**Work to be completed**
Reproduce exactly the lines below from the one containing "Enable the Colistin checkbox" through the one containing "The width and height of the screenshot is (790, 649).", including both, and nothing else.

**Data to process**

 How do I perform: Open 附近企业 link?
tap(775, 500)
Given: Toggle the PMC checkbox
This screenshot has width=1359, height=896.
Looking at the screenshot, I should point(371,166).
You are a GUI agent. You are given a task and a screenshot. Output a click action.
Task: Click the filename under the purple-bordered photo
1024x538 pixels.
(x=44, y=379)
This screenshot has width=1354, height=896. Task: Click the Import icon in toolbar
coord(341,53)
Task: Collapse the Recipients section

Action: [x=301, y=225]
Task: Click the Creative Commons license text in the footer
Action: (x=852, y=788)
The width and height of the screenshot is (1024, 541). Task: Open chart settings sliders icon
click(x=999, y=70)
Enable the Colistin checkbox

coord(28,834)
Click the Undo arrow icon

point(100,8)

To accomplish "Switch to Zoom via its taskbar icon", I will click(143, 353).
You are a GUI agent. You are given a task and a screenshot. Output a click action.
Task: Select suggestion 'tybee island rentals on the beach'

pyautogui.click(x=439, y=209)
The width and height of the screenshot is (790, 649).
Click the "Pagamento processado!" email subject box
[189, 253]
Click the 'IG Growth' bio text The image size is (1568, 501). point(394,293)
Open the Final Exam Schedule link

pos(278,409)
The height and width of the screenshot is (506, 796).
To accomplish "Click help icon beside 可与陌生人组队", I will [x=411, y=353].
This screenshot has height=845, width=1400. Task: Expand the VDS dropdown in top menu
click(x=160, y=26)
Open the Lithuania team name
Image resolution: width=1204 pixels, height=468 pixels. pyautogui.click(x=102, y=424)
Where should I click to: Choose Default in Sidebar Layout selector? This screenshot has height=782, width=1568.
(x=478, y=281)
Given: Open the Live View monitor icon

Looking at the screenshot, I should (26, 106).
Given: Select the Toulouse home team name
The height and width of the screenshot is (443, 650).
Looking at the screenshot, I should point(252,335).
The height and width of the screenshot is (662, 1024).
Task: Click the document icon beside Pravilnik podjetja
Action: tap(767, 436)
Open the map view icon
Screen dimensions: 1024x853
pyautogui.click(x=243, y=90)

**Reply**
Enable the Colistin checkbox

coord(28,834)
Click the Undo arrow icon

point(100,8)

To accomplish "Switch to Zoom via its taskbar icon", I will click(143, 353).
You are a GUI agent. You are given a task and a screenshot. Output a click action.
Task: Select suggestion 'tybee island rentals on the beach'

pyautogui.click(x=439, y=209)
The width and height of the screenshot is (790, 649).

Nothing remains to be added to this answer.